Task objective
Copy each of these rows word for word, leaving out the pictures.

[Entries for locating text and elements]
——————
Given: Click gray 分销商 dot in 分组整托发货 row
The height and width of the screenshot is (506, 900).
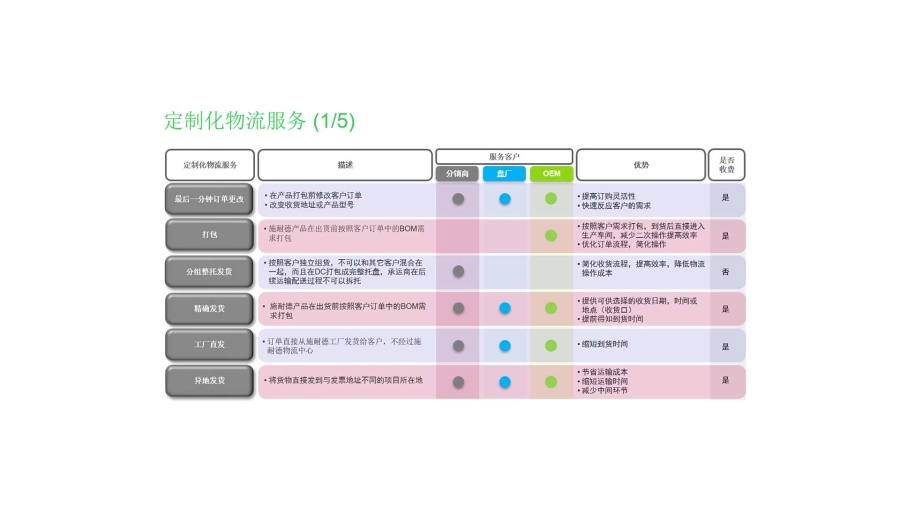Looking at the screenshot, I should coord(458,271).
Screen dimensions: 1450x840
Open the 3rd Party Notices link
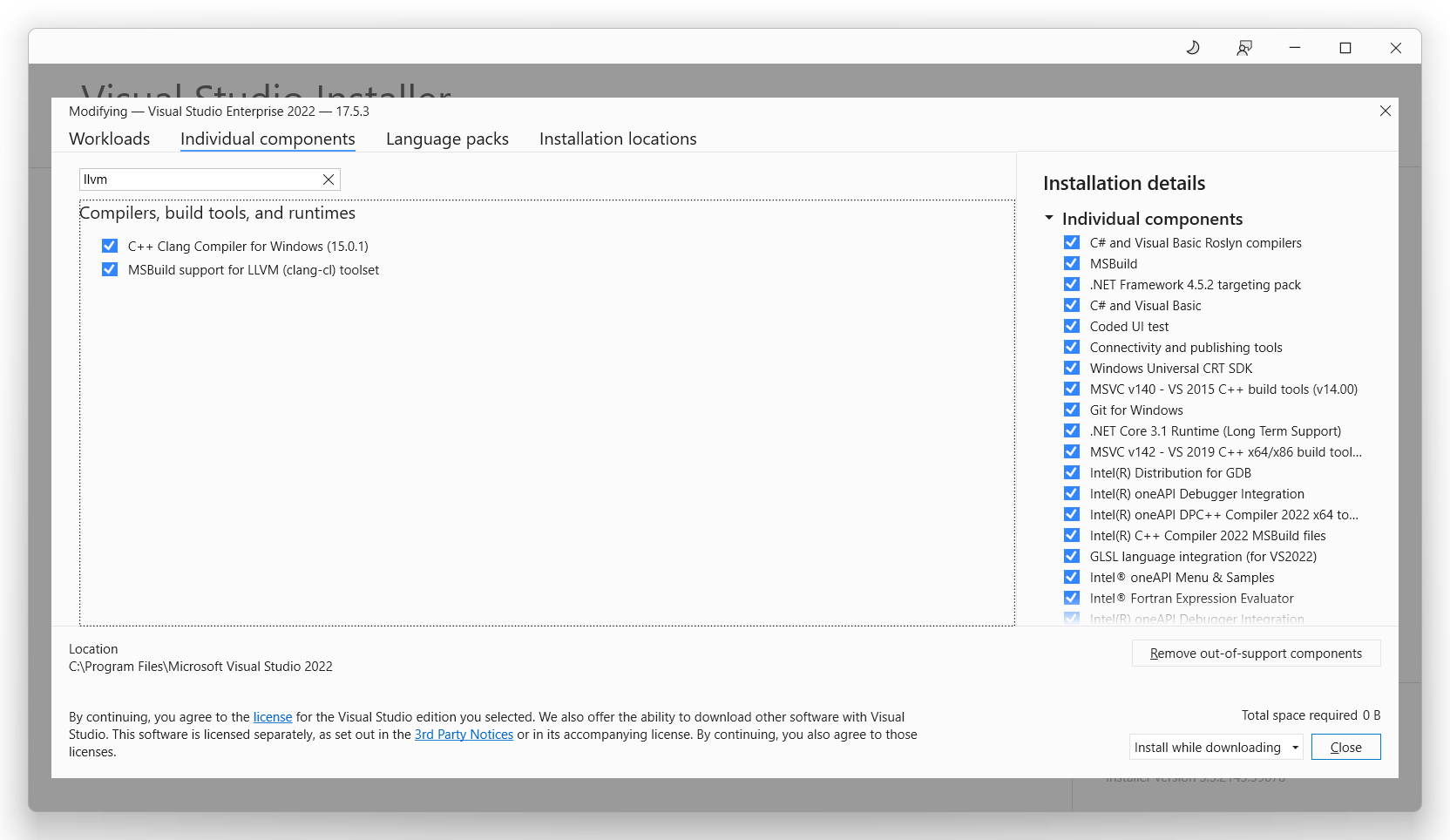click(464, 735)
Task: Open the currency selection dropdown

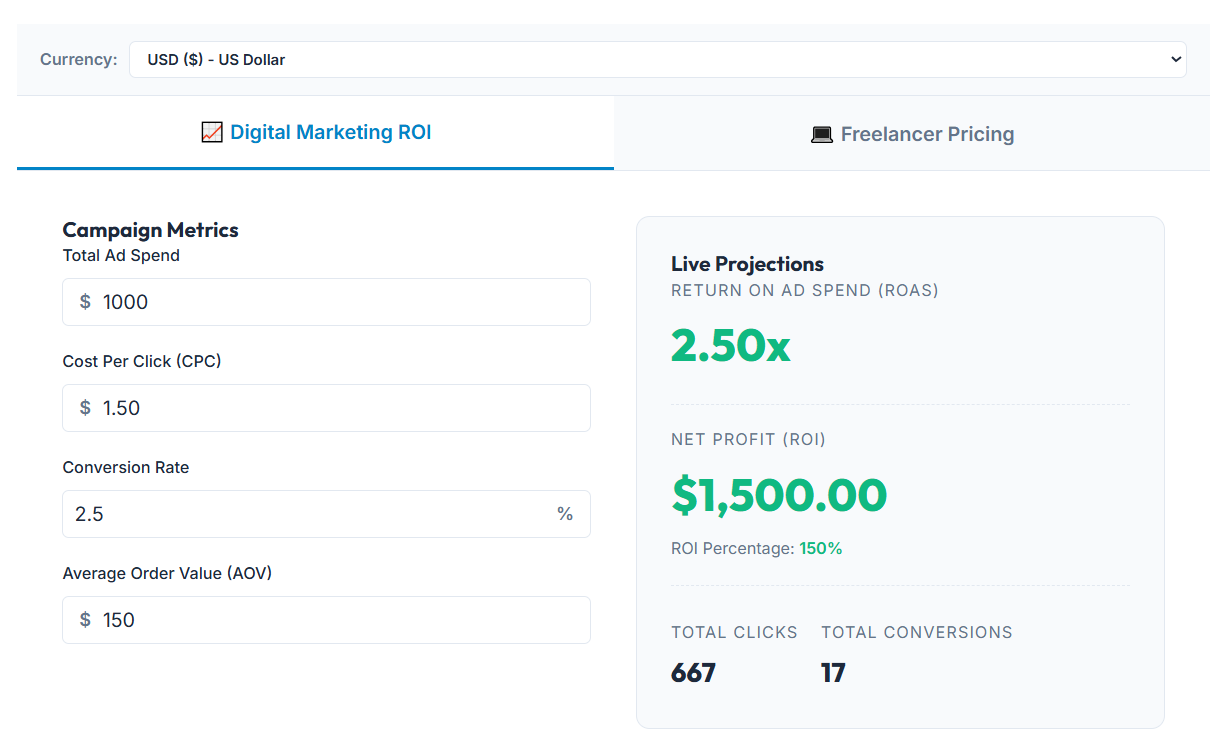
——————
Worked answer
Given: Click gray 分销商 dot in 分组整托发货 row
The height and width of the screenshot is (506, 900).
Looking at the screenshot, I should coord(458,271).
Screen dimensions: 1450x840
Open the 3rd Party Notices link
click(464, 735)
Task: Open the currency selection dropdown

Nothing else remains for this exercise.